Le principe fondamental de l'intendance biblique se trouve dans le Psaume 24:1: «La terre appartient au Seigneur et à tout ce qui s’y trouve, au monde et à tous ceux qui y vivent.» Cela nous rappelle que nous ne sommes pas propriétaires, mais gestionnaires des ressources de Dieu. Notre rôle est d'administrer fidèlement ce que Dieu nous a confié, en l'utilisant de manière à L'honorer et à servir les autres.

Jésus enseigne abondamment sur l'intendance à travers des paraboles. Dans la parabole des talents (Matthieu 25:14-30), nous apprenons que Dieu s'attend à ce que nous investissions sagement et multipliions les ressources qu'Il nous donne, qu'elles soient nombreuses ou peu nombreuses. La parabole du gestionnaire astucieux (Luc 16:1-13) nous encourage à utiliser sagement la richesse mondaine à des fins éternelles. Ces enseignements nous rappellent que nous rendrons un jour compte de la manière dont nous avons géré les ressources de Dieu.

La Bible souligne également l'importance du contentement et d'éviter l'amour de l'argent. Paul écrit dans 1 Timothée 6:6-10 que «la divinité avec contentement est un grand gain» et met en garde contre les dangers de poursuivre la richesse comme une fin en soi. Au lieu de cela, nous sommes appelés à être riches en bonnes actions, généreux et disposés à partager (1 Timothée 6:18).

L'intendance judicieuse implique une planification et une budgétisation minutieuses. Proverbes 21:5 nous dit: «Les plans des diligents mènent au profit aussi sûrement que la hâte mène à la pauvreté.» Cela nous encourage à être réfléchis et intentionnels dans la gestion de nos ressources, plutôt que de dépenser impulsivement.

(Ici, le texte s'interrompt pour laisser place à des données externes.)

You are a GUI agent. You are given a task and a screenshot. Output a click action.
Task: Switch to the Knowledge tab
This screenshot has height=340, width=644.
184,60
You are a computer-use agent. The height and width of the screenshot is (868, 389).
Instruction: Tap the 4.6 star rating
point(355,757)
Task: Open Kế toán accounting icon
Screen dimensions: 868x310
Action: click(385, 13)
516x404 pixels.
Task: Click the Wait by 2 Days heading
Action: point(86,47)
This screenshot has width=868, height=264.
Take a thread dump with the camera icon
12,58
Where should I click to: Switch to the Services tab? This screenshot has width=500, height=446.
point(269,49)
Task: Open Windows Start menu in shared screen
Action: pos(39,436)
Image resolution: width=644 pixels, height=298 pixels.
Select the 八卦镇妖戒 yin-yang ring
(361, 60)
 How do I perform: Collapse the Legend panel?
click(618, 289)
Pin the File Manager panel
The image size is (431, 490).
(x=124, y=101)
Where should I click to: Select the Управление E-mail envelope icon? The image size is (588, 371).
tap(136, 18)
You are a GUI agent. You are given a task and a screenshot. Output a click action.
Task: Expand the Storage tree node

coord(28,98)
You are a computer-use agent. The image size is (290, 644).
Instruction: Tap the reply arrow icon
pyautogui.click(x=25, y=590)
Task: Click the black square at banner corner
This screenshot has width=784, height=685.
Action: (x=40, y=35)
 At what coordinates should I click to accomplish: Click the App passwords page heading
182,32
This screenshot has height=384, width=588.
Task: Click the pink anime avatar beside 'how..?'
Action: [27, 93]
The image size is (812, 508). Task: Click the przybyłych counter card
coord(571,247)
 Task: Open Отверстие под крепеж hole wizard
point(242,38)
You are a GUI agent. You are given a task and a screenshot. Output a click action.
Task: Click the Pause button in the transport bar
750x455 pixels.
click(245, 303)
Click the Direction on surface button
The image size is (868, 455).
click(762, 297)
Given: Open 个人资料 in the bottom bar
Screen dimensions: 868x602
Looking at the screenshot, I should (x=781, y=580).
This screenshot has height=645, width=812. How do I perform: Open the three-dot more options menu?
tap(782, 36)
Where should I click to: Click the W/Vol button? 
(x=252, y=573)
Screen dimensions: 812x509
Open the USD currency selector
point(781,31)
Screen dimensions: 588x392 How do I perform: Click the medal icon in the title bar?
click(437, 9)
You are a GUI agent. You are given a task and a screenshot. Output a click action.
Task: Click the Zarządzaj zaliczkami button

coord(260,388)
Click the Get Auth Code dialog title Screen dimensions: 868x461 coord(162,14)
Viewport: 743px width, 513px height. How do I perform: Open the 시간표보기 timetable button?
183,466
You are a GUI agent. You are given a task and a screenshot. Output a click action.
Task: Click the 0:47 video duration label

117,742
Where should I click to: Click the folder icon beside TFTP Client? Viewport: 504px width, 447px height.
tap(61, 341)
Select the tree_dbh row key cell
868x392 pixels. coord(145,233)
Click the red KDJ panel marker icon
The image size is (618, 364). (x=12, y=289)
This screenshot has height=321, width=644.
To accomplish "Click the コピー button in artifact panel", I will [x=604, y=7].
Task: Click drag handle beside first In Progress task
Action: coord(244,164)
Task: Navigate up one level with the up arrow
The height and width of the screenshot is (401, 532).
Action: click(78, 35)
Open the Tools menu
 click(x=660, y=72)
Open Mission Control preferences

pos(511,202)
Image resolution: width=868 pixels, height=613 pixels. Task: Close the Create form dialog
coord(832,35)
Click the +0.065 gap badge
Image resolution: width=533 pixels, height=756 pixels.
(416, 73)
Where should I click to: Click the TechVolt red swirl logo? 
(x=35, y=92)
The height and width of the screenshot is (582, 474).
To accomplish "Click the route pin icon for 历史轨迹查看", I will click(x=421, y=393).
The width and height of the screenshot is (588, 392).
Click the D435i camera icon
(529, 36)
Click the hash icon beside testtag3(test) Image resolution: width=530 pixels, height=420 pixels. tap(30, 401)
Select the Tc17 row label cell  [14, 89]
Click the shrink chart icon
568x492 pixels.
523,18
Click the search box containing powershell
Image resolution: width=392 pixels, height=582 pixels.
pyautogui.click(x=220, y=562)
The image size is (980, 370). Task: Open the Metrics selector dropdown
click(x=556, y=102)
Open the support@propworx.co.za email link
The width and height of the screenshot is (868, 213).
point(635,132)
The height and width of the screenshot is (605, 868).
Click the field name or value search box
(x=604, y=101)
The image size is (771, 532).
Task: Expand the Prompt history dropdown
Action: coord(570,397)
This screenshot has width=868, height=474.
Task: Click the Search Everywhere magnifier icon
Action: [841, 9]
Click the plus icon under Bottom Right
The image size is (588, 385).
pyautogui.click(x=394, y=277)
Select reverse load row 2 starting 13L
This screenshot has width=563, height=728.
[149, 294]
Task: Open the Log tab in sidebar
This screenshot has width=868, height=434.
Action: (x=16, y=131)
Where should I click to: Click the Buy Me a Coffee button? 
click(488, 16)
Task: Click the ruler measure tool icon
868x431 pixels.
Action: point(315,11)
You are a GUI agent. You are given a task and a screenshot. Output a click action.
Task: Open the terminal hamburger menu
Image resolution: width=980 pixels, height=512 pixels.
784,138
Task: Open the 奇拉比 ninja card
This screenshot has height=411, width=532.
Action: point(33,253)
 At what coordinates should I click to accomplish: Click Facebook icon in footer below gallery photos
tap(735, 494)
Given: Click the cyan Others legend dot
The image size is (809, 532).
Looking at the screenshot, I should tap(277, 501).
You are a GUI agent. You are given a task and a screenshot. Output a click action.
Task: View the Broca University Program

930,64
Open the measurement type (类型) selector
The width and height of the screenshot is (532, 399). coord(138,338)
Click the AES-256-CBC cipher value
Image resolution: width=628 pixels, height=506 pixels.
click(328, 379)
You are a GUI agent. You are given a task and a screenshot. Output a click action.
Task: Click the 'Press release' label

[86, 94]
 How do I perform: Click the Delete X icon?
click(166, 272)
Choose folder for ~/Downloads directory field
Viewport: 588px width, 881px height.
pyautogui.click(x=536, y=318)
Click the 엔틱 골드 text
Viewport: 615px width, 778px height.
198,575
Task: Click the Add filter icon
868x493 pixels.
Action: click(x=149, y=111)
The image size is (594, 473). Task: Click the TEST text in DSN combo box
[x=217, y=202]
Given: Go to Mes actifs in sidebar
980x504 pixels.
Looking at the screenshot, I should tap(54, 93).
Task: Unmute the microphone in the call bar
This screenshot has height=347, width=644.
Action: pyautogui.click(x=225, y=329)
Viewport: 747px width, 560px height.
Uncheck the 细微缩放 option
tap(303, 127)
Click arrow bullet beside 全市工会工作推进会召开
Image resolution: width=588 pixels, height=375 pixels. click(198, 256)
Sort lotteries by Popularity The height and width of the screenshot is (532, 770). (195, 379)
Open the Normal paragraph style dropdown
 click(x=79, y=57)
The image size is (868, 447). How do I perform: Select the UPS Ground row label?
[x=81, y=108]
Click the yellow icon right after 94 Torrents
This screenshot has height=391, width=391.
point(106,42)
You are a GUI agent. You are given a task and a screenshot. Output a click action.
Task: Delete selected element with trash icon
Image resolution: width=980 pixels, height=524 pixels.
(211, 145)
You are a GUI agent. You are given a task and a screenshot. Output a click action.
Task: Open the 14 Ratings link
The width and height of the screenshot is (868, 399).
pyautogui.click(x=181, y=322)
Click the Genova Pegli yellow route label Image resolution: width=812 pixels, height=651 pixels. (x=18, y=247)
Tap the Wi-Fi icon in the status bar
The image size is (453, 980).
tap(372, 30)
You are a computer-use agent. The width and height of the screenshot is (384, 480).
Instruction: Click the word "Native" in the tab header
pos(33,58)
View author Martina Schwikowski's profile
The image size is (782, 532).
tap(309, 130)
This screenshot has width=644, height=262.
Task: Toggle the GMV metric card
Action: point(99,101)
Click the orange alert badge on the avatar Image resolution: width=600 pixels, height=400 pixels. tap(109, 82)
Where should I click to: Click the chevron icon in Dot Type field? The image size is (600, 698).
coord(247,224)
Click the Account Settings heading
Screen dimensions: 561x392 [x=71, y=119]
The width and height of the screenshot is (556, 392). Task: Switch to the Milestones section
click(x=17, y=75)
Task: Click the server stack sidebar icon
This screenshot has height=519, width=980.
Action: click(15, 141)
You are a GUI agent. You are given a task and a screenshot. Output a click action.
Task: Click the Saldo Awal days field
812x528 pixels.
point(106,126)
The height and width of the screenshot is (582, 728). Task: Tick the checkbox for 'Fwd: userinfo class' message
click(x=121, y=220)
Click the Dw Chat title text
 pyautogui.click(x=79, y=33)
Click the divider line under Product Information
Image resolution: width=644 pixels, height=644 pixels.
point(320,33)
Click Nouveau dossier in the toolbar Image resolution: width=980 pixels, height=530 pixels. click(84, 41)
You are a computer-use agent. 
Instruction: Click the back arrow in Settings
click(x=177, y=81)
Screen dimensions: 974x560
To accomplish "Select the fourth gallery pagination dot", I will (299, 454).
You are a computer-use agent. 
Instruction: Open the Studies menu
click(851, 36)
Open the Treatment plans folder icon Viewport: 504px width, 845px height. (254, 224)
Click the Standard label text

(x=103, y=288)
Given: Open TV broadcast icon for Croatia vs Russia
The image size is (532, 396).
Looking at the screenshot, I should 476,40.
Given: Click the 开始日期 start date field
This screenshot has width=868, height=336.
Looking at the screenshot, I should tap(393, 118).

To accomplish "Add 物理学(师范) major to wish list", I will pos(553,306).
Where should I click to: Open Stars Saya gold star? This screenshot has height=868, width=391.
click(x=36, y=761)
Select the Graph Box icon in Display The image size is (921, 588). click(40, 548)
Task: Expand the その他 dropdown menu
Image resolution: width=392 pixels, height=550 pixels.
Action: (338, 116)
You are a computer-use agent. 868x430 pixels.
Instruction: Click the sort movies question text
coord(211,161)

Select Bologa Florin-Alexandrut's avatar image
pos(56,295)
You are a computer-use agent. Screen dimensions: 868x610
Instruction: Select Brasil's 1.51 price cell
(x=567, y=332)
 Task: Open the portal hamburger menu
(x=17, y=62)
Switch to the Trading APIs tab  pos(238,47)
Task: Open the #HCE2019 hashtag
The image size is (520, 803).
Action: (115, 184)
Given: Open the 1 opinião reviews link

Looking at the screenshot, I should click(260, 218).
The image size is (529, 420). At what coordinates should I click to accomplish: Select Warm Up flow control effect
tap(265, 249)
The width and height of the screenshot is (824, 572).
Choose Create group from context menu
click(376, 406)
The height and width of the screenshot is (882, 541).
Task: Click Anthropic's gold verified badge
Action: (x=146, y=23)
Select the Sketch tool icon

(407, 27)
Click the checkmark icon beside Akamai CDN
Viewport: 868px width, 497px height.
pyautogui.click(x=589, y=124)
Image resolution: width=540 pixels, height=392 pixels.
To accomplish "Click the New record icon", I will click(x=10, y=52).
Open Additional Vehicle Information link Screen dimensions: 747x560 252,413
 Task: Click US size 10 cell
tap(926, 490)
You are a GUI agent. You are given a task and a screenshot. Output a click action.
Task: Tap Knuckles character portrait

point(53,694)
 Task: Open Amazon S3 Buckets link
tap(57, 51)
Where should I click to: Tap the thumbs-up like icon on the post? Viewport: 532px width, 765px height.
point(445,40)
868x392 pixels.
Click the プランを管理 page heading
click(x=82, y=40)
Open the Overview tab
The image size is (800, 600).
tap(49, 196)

Dans le même temps, l’intendance biblique exige la confiance dans les dispositions de Dieu. Jésus nous enseigne à ne pas nous soucier de nos besoins matériels, mais à «rechercher d'abord son royaume et sa justice, et toutes ces choses vous seront également données» (Matthieu 6:33). Cette approche équilibrée combine une gestion responsable et la foi dans le soin de Dieu.

La Bible parle aussi de l'importance de la générosité dans l'intendance. Proverbes 11:24-25 déclare paradoxalement: «Une personne donne librement, mais gagne encore plus; un autre retient indûment, mais vient à la pauvreté. Une personne généreuse prospérera; Celui qui rafraîchit les autres sera rafraîchi.» Cela nous rappelle que la véritable prospérité ne vient pas de la thésaurisation, mais de la générosité ouverte.